My husbands family was much the same, they had large gardens, orchards, and animals also. His Dad was a mason and took the 4 boys on the jobs with him. My husband has an incredible work ethic!! He is very particular to always do a good job.

I'm sorry if I am a little off topic to those who are following this thread for the log-cabin title.

As to the acoustics, I really don't notice a problem. It is actually not very noisy here. We once had a friends' band set up in our living room for a party, and they loved the acoustics because it didn't echo and they could hear each other better.

The job situation has improved as he is now making $14 an hour, but only works about 20 weeks a year. We have decided to use our brains to figure out how to live on less and less instead of more and more. When I tell people how much we make a year, they are astounded. I do this so they can see that you don't need a $100,000 a year to live well. We live a life-style like many people I know who make $100,000 a year, on a small fraction of this. We have less stress, more time, eat better quality meals, and enjoy our lives immensely more than people caught up in the 2 career, day-care, mortgage ridden rat race of a world. You can do it!!! I would really like to be a help and encouragement to others and I know there are other people here who have done even more than we have with even less. If you are needing help, Just Ask and I'm sure you will get a lot of help!!
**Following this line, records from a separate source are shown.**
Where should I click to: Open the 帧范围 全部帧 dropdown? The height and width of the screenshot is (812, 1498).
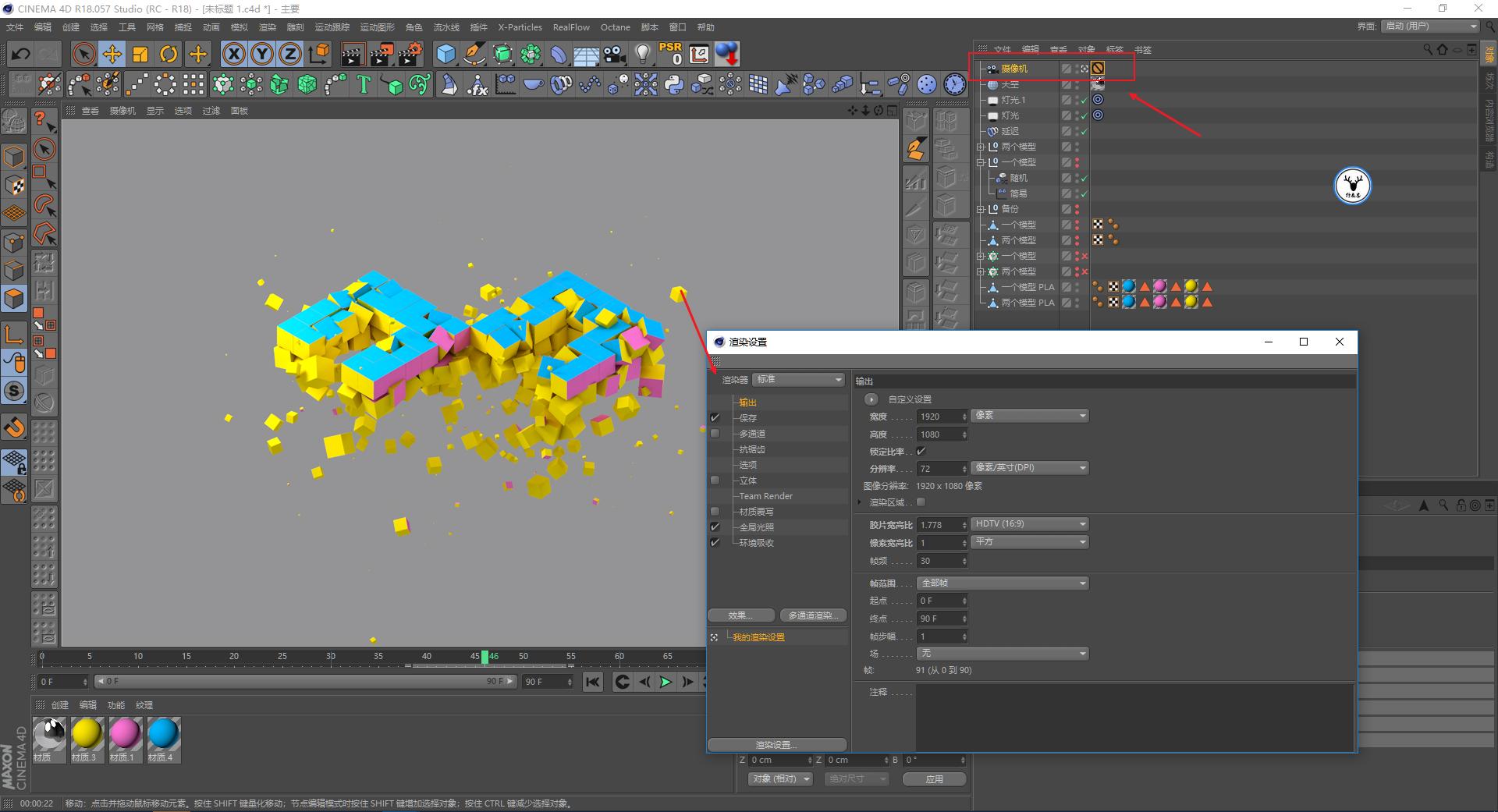tap(1003, 583)
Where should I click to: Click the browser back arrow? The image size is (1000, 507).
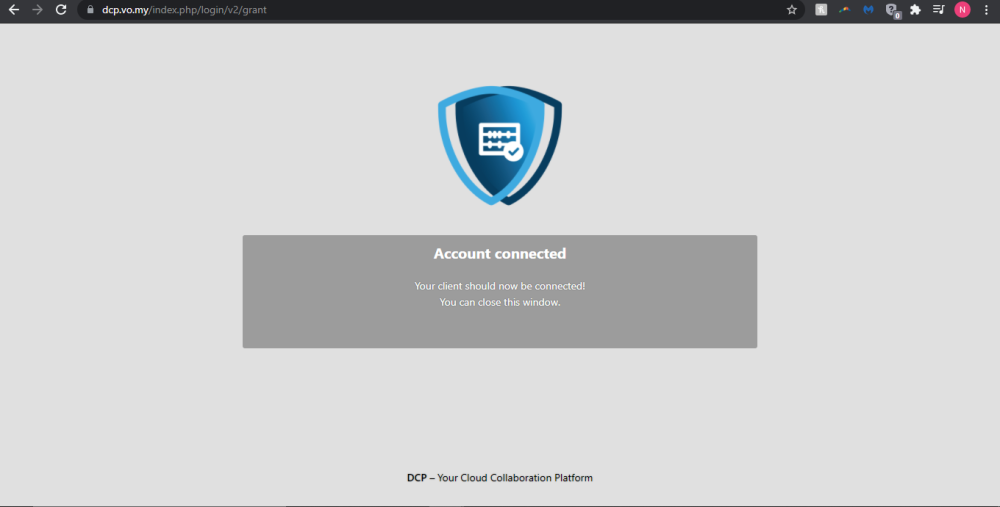click(14, 10)
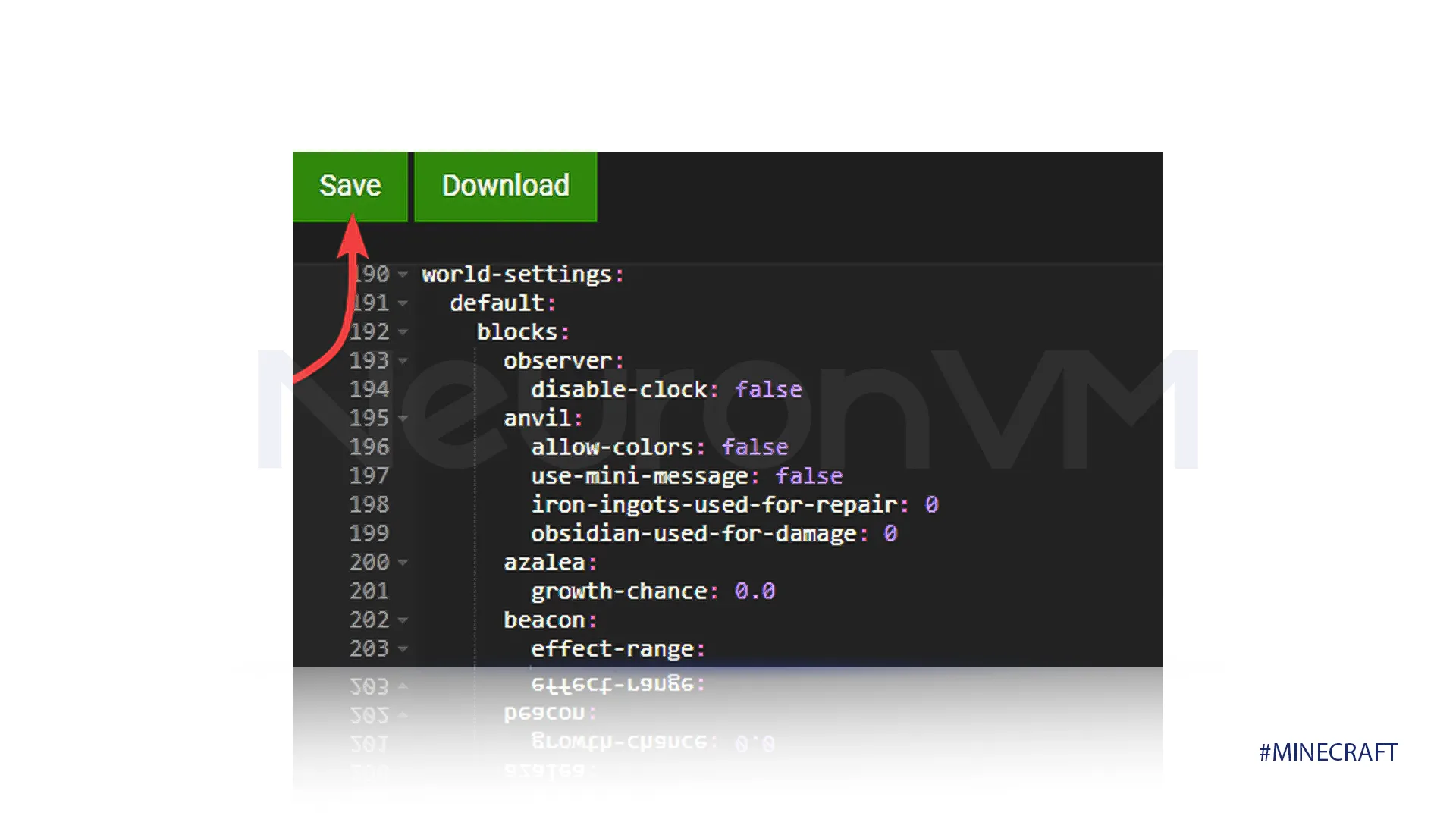The image size is (1456, 819).
Task: Select obsidian-used-for-damage numeric value
Action: tap(892, 533)
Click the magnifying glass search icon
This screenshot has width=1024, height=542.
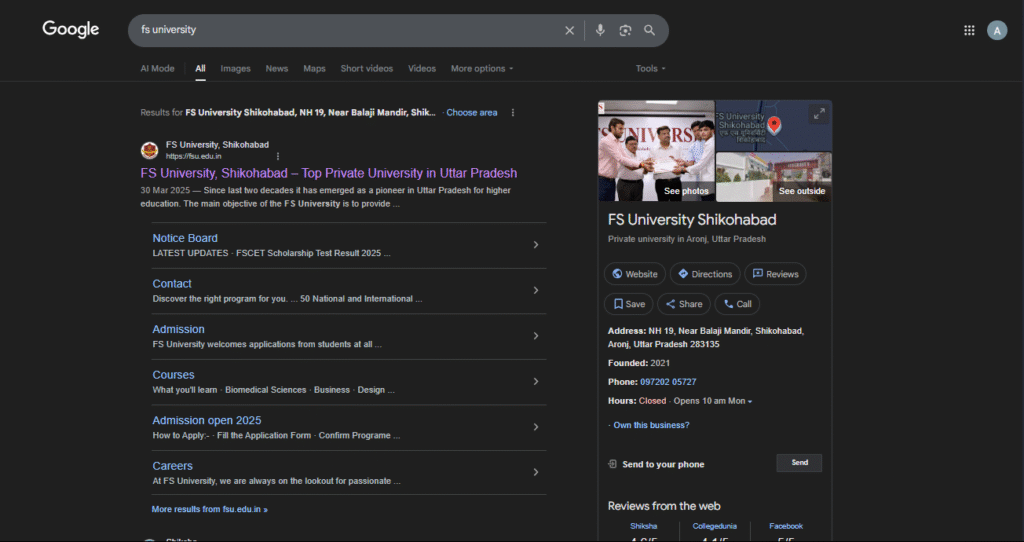pos(650,31)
-- Melissa (me@home.net), October 13, 2001.


Melissa: I hope you don't mind but I made a copy of the building of your home and let my son read it and he is anxious to see your house. So in the future could you tell me when would be a good time for them to see it, at your dicretion of course....Bob

-- Bob S (snuffy@1st.net), October 30, 2001.


Hi Bob, you know you are welcome any time!! But probably the weekends would be better because Cale and the kids would be here, and they would love to see you and your son and the kids. Just call me whenever you want to come over.

-- Melissa (me@home.net), October 30, 2001.

Here is the thread about our house.

-- Melissa (me@home.net), January 18, 2002.

I just happened on your letter about you home when I was looking up information for my 19 yar old on log homes. He would love to build a ranch type log home. Is there any way to show your lovely home and family on this page?

-- sally cook (cooky@onecliq.net), January 28, 2002.

I just happened on your letter about you home when I was looking up information for my 19 year old on log homes. He would love to build a ranch type log home. Is there any way to show your lovely home and family on this page?

-- sally cook (cooky@onecliq.net), January 28, 2002.

Sally I have some pictures on-line right now, I can send you a link but I need a valid e-mail, just let me know. Thanks.